- _PROBLEM TO SOLVE_
Extract from the data below each line that contains the string "rows", and reproduce every such line in full.

::::

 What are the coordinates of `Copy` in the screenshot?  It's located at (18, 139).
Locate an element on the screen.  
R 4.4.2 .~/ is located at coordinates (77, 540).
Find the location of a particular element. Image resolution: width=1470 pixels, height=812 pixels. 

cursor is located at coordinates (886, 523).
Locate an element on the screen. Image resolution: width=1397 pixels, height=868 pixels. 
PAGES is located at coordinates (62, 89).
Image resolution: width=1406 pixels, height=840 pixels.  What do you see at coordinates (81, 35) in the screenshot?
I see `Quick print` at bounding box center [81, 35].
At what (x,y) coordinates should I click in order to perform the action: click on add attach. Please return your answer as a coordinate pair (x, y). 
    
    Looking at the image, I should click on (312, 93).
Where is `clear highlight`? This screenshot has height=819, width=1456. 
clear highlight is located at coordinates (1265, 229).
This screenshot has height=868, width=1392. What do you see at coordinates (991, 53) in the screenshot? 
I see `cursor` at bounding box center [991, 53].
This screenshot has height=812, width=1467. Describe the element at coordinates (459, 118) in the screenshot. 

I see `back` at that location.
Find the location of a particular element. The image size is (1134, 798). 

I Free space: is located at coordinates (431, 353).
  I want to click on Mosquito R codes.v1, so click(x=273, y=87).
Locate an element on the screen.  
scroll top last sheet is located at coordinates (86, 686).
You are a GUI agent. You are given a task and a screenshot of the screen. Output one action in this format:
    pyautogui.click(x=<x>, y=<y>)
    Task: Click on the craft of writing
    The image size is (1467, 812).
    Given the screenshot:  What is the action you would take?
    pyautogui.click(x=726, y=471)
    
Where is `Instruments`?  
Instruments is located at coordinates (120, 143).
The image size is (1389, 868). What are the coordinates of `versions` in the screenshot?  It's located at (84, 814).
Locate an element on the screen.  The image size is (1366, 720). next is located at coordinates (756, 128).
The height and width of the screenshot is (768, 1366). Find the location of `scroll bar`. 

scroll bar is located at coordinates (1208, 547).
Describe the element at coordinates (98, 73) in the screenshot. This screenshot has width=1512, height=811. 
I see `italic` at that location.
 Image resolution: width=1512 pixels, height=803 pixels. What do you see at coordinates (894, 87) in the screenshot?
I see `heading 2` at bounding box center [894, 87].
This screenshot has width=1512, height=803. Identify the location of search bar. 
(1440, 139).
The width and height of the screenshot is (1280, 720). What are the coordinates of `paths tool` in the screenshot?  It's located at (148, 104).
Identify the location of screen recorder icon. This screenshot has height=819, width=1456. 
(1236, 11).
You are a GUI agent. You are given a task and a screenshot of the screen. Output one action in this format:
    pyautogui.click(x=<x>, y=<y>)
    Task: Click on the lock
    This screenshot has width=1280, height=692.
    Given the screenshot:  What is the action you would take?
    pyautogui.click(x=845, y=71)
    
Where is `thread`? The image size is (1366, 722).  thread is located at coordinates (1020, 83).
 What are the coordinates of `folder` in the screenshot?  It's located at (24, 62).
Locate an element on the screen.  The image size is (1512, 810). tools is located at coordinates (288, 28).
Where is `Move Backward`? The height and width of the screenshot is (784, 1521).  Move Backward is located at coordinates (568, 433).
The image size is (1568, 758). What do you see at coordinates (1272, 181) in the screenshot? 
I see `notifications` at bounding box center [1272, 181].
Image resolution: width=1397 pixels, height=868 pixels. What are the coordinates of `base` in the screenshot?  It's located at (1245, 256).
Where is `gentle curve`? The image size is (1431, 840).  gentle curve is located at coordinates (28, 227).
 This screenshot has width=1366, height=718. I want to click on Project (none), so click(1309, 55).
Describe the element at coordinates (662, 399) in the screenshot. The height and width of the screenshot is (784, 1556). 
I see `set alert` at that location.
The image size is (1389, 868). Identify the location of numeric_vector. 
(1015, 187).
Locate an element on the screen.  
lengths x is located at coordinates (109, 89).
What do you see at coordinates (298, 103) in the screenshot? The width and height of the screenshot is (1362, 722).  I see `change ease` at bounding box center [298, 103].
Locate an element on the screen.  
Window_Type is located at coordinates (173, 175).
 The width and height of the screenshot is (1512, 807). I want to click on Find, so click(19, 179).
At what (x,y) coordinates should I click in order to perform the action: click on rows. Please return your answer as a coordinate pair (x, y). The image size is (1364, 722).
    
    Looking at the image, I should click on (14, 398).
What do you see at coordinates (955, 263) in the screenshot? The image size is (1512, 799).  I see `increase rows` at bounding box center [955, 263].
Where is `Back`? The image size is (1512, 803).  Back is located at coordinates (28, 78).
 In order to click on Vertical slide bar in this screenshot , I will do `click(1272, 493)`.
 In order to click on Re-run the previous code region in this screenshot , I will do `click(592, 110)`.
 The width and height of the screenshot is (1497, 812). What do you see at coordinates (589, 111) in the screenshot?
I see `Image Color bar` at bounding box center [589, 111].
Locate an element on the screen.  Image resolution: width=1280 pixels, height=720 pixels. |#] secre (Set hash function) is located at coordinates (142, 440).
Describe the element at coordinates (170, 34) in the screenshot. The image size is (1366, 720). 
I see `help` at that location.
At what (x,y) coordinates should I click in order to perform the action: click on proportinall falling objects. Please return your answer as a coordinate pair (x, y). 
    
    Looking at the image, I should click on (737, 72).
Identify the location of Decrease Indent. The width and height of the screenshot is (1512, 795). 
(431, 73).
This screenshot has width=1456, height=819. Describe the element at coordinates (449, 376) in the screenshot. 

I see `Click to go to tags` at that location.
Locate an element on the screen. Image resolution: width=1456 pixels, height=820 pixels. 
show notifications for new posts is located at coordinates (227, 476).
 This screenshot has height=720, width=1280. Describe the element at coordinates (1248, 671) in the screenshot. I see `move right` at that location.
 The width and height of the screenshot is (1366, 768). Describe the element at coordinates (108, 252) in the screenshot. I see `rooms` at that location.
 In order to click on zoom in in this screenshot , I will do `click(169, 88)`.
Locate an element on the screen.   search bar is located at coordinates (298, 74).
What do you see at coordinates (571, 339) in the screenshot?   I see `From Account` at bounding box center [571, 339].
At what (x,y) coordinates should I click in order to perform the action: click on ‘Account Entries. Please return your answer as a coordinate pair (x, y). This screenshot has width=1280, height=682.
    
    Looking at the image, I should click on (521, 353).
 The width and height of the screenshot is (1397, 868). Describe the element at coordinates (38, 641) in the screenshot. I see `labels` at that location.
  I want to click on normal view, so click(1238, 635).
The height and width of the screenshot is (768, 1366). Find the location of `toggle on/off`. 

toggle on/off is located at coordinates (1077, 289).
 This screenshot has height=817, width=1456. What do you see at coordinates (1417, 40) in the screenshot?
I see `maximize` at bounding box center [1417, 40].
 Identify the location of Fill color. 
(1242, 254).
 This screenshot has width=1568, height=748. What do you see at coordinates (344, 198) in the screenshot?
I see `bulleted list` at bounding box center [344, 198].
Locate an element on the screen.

::::

- _RESPONSE TO THE TASK_
At what (x,y) coordinates should I click in order to perform the action: click on rows. Please return your answer as a coordinate pair (x, y). The image size is (1364, 722).
What do you see at coordinates (955, 263) in the screenshot? The image size is (1512, 799).  I see `increase rows` at bounding box center [955, 263].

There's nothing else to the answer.